** begin DATA SHOWN **

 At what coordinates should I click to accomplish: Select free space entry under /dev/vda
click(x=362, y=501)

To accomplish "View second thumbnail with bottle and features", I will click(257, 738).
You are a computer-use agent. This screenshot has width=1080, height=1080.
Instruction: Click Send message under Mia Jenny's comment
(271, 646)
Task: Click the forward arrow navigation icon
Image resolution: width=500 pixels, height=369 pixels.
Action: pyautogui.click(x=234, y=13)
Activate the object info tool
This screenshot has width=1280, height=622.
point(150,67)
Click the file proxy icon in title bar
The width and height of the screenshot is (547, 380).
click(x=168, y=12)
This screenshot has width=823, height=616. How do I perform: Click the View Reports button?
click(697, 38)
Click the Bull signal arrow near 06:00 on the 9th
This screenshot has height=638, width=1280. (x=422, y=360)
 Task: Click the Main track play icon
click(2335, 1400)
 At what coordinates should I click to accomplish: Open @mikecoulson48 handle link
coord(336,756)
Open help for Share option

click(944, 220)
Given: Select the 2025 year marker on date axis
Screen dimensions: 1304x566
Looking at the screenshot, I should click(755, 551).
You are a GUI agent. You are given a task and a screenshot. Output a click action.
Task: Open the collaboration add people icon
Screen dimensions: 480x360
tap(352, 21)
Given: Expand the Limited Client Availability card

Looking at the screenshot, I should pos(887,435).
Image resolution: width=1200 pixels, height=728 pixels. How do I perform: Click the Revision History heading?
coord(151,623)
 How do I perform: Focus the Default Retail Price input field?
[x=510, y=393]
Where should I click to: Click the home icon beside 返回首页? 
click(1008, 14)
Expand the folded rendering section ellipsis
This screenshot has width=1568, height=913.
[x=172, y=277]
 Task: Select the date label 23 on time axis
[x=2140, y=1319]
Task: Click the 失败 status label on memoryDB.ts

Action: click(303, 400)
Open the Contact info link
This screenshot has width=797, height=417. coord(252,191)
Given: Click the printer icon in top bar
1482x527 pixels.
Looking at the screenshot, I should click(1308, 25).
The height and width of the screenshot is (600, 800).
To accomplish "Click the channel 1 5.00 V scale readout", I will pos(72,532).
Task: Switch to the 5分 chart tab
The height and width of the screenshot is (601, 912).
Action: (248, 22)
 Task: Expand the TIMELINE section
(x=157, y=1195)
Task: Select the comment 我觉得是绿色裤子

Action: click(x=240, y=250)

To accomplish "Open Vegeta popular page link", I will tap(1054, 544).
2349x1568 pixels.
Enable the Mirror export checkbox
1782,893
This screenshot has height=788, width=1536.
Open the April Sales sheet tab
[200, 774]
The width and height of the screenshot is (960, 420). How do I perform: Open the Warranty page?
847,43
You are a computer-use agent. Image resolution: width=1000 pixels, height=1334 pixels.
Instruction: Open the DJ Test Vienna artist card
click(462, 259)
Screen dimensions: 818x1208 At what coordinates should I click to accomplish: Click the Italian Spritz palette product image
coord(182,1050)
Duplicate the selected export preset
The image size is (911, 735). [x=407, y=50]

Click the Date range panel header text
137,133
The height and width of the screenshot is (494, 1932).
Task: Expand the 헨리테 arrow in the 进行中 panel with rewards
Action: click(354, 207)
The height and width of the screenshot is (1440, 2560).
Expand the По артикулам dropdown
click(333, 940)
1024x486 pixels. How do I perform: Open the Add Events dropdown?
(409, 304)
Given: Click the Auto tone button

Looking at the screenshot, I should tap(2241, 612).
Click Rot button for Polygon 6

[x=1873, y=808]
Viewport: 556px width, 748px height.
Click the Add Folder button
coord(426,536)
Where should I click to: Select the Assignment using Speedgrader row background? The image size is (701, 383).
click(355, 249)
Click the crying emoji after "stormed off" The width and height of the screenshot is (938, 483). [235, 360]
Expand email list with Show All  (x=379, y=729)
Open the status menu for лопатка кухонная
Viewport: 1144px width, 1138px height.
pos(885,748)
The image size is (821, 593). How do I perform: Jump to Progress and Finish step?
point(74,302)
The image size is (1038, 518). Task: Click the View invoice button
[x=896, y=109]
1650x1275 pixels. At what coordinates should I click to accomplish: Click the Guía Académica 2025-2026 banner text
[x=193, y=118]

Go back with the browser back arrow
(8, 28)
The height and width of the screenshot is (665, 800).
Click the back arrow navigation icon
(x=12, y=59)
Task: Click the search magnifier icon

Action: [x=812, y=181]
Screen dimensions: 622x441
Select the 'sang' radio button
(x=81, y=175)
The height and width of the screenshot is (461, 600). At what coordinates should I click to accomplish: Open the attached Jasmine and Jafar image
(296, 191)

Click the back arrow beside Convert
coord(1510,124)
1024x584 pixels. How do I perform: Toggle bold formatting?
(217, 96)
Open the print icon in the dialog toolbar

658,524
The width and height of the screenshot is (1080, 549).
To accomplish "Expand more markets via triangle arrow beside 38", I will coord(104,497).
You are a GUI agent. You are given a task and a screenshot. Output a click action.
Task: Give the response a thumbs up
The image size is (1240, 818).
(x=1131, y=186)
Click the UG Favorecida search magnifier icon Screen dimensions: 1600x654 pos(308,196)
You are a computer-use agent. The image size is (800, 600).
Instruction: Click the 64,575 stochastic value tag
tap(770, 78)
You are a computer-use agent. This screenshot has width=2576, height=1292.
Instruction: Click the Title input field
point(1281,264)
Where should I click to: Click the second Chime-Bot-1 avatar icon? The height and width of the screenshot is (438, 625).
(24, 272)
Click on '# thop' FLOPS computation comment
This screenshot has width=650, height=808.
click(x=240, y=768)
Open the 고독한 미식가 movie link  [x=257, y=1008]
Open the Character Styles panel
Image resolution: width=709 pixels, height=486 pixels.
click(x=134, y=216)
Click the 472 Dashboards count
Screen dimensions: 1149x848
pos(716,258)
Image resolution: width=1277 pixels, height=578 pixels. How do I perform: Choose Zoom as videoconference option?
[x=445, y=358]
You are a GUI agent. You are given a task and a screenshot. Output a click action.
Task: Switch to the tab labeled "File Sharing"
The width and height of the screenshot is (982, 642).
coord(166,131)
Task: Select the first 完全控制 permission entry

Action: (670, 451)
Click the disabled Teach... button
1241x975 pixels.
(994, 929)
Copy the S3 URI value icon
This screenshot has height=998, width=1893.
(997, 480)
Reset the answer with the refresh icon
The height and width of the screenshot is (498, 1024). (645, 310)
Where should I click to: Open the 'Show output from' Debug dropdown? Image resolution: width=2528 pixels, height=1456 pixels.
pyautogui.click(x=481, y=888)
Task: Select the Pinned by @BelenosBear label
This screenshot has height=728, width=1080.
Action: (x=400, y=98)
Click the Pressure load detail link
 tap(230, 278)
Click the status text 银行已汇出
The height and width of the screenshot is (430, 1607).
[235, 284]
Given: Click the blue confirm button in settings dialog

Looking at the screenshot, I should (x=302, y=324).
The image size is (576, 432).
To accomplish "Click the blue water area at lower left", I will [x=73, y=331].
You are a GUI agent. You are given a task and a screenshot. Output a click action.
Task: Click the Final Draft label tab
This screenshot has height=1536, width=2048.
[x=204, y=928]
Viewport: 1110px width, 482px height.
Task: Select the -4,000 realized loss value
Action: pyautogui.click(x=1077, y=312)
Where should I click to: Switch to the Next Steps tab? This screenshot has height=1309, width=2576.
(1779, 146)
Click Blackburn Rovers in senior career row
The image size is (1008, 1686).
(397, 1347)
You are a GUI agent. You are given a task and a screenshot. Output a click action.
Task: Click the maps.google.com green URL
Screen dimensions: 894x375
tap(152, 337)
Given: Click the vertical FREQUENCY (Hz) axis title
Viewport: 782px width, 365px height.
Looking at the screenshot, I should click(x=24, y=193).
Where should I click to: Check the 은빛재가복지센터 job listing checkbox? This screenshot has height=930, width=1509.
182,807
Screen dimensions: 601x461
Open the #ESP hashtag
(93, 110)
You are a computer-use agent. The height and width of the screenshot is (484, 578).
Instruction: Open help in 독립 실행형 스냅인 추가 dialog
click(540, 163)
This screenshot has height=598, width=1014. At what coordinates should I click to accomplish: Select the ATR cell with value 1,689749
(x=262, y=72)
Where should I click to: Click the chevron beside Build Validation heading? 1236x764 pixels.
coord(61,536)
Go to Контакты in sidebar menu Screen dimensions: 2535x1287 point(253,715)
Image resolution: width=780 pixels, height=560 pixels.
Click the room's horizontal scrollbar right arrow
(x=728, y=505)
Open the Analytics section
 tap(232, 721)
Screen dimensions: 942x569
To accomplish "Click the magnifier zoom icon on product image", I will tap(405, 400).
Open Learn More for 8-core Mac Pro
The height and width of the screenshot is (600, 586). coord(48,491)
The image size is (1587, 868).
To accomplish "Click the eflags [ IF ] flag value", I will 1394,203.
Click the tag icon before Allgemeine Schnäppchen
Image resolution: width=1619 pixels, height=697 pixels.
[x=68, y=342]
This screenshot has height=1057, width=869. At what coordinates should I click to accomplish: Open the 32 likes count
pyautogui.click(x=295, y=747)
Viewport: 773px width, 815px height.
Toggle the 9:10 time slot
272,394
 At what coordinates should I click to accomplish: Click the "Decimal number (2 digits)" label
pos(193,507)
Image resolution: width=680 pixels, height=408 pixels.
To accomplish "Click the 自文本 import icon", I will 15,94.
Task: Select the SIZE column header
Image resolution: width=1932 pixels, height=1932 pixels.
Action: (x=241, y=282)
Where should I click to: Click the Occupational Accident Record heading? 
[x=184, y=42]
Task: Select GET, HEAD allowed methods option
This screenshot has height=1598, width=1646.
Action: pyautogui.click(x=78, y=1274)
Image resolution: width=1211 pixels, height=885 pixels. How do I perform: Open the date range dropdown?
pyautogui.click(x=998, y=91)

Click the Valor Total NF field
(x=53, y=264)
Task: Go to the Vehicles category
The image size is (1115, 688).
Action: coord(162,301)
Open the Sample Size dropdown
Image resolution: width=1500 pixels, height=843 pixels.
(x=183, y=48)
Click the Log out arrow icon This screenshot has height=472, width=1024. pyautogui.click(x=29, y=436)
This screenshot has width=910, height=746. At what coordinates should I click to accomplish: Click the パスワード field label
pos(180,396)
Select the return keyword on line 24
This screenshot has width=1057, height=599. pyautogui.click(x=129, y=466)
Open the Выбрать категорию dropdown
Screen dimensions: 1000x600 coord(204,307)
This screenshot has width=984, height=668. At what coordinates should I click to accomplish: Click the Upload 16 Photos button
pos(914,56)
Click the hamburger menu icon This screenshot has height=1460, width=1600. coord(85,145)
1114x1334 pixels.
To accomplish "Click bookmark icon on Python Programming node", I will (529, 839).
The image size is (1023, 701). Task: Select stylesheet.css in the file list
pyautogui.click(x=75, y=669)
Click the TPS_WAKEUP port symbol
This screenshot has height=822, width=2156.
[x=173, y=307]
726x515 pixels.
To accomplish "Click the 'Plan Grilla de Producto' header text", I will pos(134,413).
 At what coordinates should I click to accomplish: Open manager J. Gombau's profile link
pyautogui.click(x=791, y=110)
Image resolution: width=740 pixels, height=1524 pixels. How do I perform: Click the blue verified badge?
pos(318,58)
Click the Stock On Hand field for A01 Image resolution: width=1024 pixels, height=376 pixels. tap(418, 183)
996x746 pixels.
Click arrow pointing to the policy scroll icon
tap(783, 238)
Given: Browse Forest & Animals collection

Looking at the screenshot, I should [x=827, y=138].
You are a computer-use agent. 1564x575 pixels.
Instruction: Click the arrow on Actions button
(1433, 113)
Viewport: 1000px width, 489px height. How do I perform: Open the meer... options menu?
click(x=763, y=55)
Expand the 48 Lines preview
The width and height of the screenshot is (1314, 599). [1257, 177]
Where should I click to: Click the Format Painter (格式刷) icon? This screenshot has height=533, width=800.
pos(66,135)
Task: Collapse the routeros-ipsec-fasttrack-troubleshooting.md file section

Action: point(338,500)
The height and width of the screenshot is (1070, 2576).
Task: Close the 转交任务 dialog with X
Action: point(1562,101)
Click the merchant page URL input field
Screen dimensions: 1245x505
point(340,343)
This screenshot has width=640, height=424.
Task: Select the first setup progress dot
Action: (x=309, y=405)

** end DATA SHOWN **

→ PROBLEM TO WORK ON
Please format the records as a Markdown table with the columns "No." and "Text", starting at the line containing "Where should I click to: Click the home" and ending at the line containing "I will pos(72,532).". Put one line per row with its row number, and leave out blank lines.

→ RESULT OF THIS EXERCISE
| No. | Text |
|---|---|
| 1 | Where should I click to: Click the home icon beside 返回首页?  |
| 2 | click(1008, 14) |
| 3 | Expand the folded rendering section ellipsis |
| 4 | This screenshot has width=1568, height=913. |
| 5 | [x=172, y=277] |
| 6 |  Task: Select the date label 23 on time axis |
| 7 | [x=2140, y=1319] |
| 8 | Task: Click the 失败 status label on memoryDB.ts |
| 9 | Action: click(303, 400) |
| 10 | Open the Contact info link |
| 11 | This screenshot has width=797, height=417. coord(252,191) |
| 12 | Given: Click the printer icon in top bar |
| 13 | 1482x527 pixels. |
| 14 | Looking at the screenshot, I should click(1308, 25). |
| 15 | The height and width of the screenshot is (600, 800). |
| 16 | To accomplish "Click the channel 1 5.00 V scale readout", I will pos(72,532). |